Good Morning America’s Amy Robach apparently had a brain fart the other day and referred to blacks as “colored people,” rather than the acceptable—even au courant—”people of color.” But why does this stuff keep changing? Why have we gone from colored to negro to black to African-American to POC? I was going to write a bit about this, but John McWhorter says precisely what I was going to say, so I’ll just let him say it:
“So what do they want to be called now???” one might ask about black people, differently abled people, cognitively challenged people, and others. However, the rolling terminology is not based on willful petulance or a deliberate way of keeping other people off guard. It stems from the way euphemism works—or better, always starts to work but doesn’t.

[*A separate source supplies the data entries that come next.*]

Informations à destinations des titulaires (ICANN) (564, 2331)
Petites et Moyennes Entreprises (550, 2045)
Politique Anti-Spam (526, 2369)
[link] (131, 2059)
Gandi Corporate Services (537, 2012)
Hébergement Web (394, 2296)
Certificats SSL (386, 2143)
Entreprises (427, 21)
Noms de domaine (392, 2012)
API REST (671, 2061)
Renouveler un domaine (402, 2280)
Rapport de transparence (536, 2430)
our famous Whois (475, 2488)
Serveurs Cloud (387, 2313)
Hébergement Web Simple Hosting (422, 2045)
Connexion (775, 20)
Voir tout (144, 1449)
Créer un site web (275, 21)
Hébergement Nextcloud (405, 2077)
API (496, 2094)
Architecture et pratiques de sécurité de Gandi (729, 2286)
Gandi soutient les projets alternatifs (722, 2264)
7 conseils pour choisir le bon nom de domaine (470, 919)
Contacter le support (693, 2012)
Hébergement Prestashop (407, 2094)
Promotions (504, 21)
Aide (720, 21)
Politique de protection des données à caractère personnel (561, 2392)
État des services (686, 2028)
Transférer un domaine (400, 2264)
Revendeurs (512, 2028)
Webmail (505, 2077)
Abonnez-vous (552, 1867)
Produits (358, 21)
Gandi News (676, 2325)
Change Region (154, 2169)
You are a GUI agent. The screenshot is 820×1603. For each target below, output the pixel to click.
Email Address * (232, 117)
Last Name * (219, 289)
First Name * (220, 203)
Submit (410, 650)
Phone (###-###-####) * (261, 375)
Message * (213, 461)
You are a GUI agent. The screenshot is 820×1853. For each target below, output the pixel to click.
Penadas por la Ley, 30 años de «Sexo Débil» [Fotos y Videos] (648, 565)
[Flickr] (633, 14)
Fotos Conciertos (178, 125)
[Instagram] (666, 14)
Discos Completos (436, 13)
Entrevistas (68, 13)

Namely, a euphemism is designed to step around an unpleasant association. When it comes to societal terms, the idea is to rise above pejorative connotations that society has linked to the thing in question. Hence while cripple was once a perfectly civil term, negative associations accreted upon it like rust or gnats, such that handicapped was felt as a neutral-sounding innovation. However, after a time, that word was accreted in the same way, such that disabled felt more humane. Yet, as we have seen, even that didn’t last.
The lesson is that when there are negative associations with something or someone, periodic renewal of terminology is not a feint, but something to be expected. Until the thoughts or opinions in question change, we can expect the rust to settle in, the gnats to swarm back on—and the only solution, albeit eternally temporary, is to fashion a new term….The rolling terminology, then, is an attempt to refashion thought, not to be annoying.
And that’s why these things seem to change so often. We’re trying to break the bad associations of the past, so we create a new word. A few decades later, if those bad associations still exist, we try again with another new word. This keeps happening until the associations are finally and completely severed. Needless to say, that can take a while.